• _Task set_
1. Print the part of the IKEA article between "Today’s customers may" and "their opinions publically.", inclusive.
2. According to the IKEA article, what did sales and marketing success depend on 20 years ago?
3. Why, according to the IKEA article, may today's customers be easier to find?

• _Excerpt_

In Bed with Brand – How IKEA Turned a Facebook Group Into Customer Engagement Success
20 years ago, sales and marketing success hinged on finding potentials clients through individual business networks, making one-on-one connections with those prospects and convincing them that they needed what you had to offer.
Social media has completely changed that strategy for many companies.
Today’s customers may be easier to find via social networks but they are also highly educated and opinionated on what products and services they want. They also have high standards for service and quality and easy access to platforms to express their opinions publically.
Gone are the days where brands told consumers what they wanted and needed. Also a part of the past are operational models that consider customer service and marketing as separate business functions. Today’s consumers want real relationships with brands they feel are relevant to them and they want the brands they support to understand their needs – to “get” them.

• _Extracted records_

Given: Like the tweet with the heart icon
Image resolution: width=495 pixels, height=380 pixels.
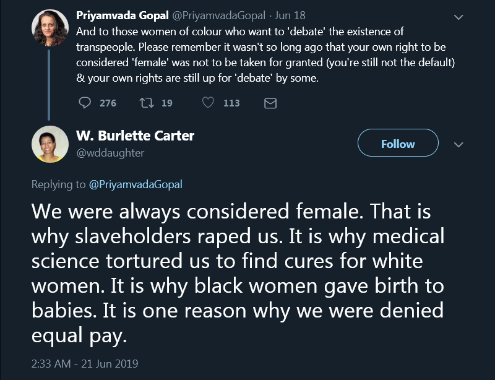Looking at the screenshot, I should click(209, 103).
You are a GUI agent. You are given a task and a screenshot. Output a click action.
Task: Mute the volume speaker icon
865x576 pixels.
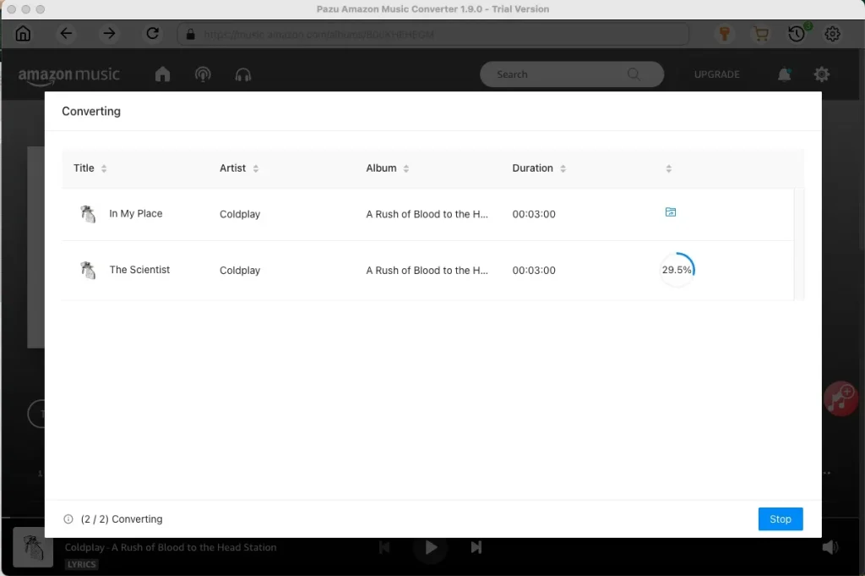[x=831, y=547]
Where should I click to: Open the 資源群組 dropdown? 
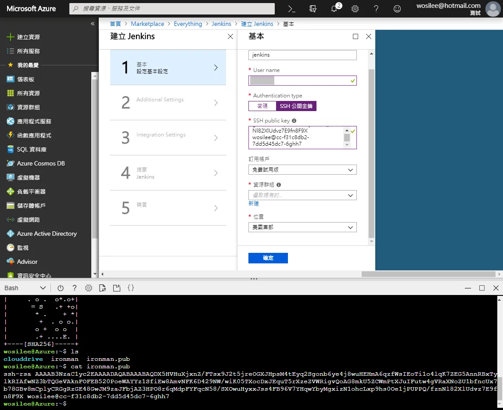(x=302, y=195)
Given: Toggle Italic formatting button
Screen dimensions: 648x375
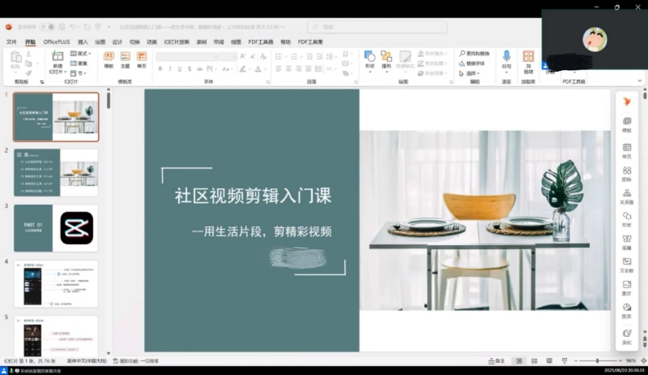Looking at the screenshot, I should point(170,69).
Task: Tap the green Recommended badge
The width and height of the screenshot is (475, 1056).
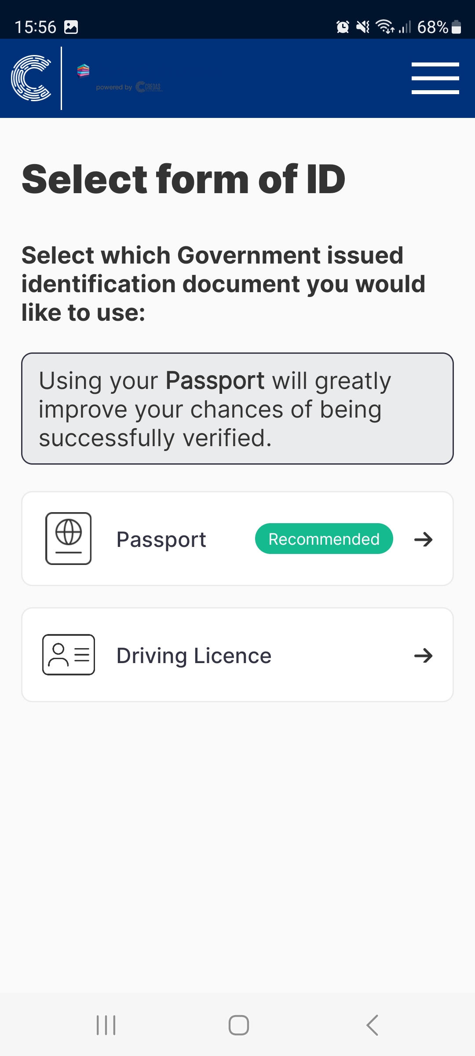Action: [324, 539]
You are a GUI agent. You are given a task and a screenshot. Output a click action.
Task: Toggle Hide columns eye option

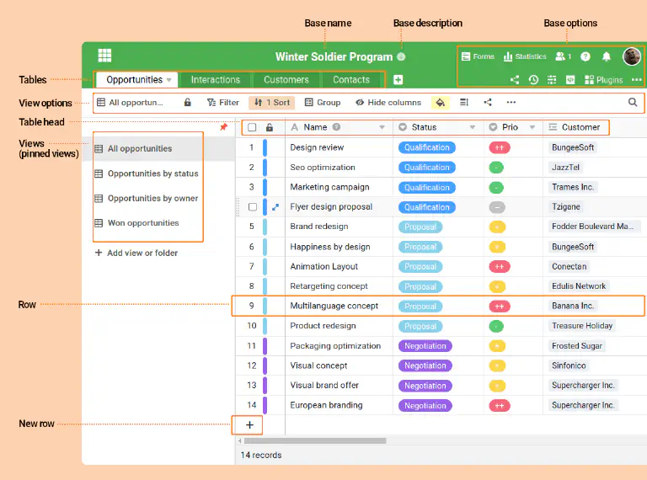pyautogui.click(x=388, y=103)
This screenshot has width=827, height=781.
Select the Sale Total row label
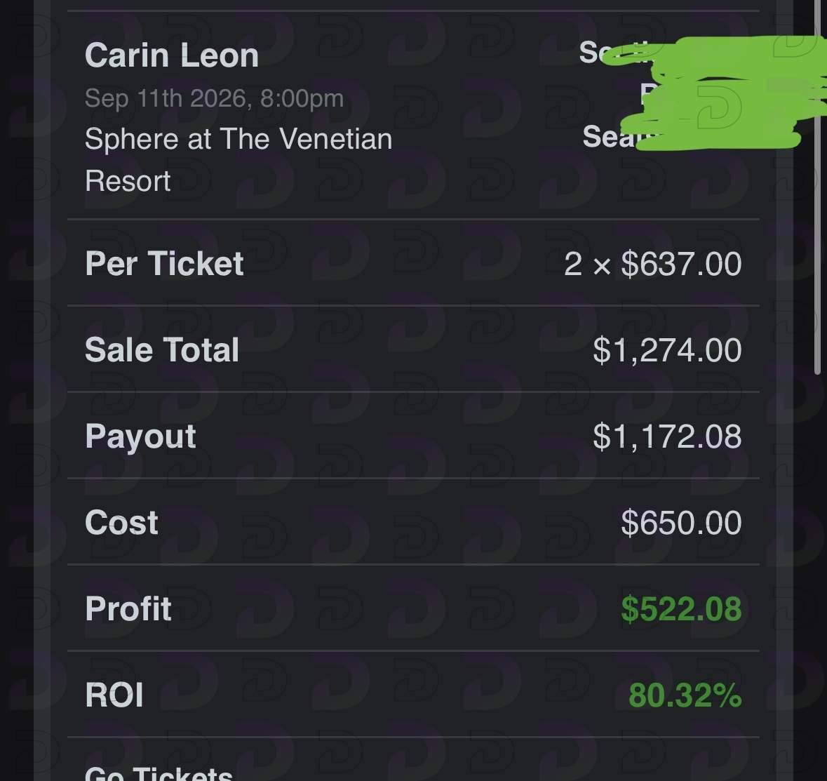click(x=162, y=350)
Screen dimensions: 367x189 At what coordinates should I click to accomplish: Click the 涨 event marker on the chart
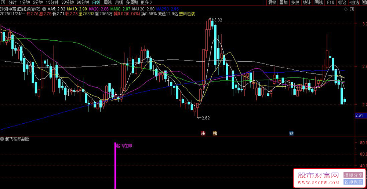(x=203, y=133)
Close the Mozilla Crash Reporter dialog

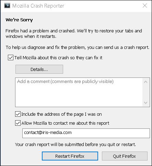pyautogui.click(x=145, y=6)
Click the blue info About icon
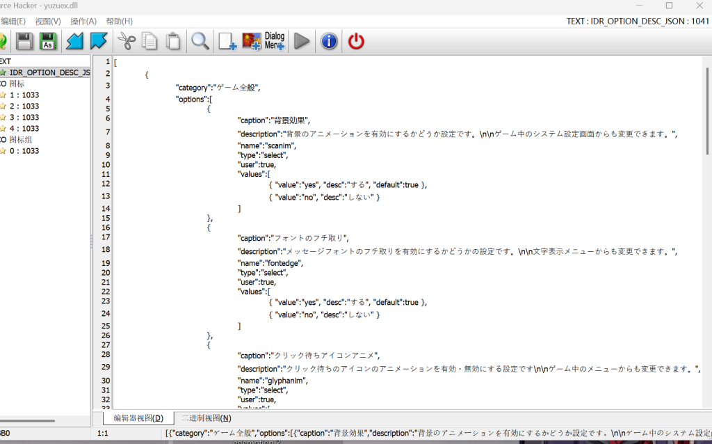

• _Answers per task_
1.
Today’s customers may be easier to find via social networks but they are also highly educated and opinionated on what products and services they want. They also have high standards for service and quality and easy access to platforms to express their opinions publically.

2. It depended on finding potential clients through individual business networks, making one-on-one connections with those prospects, and convincing them that they needed what you had to offer.

3. Today's customers may be easier to find because they can be reached through social networks. Twenty years ago, companies had to find potential clients through individual business networks.